Peter Hepler, professor emeritus of biology, has been named an honorary fellow of the Royal Microscopical Society, the highest award offered by the organization.
Hepler is being recognized for his contributions to the applications of light and electron microscopy to the plant sciences. “Throughout his career he has remained at the forefront of new developments and has produced a number of cutting-edge papers detailing his novel and inspiring research,” said the RMS announcement.
Helper was one of the first scientists to apply the new glutaraldehyde fixation to plant cells, revealing for the first time, bundles of microtubules under the plasma membrane of developing tracheary elements. His was one of, if the not the first, report suggesting a co-alignment of microtubules with cell wall cellulose microtubules – a topic that engaged plant cell biologists for the next 50 years.
He was also the first plant scientist to employ microinjection techniques to study the incorporation of fluorescent tubulin into microtubules in cells. He described the dynamic turnover of tubulin in plant microtubule arrays, well before capable fluorescent protein technology, thus proving that plant microtubules are as dynamic as those in animal cells.
The second half of Hepler’s career centred around his interest in calcium fluxes in cells and in particular researching calcium in growing pollen tubes. He was the first to publish on the pulsed growth of pollen tubes, calcium fluxes in the tubes and actin dynamics in the tube tip.

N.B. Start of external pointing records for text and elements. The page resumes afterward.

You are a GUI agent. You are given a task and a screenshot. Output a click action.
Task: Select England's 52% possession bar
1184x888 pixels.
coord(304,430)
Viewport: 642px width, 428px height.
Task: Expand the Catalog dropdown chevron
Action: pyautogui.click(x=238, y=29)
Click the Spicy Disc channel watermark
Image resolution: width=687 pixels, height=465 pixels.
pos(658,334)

With only 65 individuals able to be an honorary fellow at any time, they are only presented to the most eminent and celebrated scientists in the field of microscopy, according to the RMS. Potential honorary fellows must be nominated and recommended by five or more current fellows of the RMS. The proposal is then put before the RMS council, which has absolute discretion in approving or rejecting the nomination.
Hepler and the two other new honorary fellows were announced at the Botanical Microscopy Meeting held this week at Exeter University in the U.K..
Peter Nellist, president of the RMS, said, “I believe that it is paramount that we recognise influential achievements in microscopy just as much as we engage and inspire the next generation of microscopists. Our new honorary fellows are extremely highly regarded not only in their field, but also by the wider community for their cutting-edge research and contribution to the field.”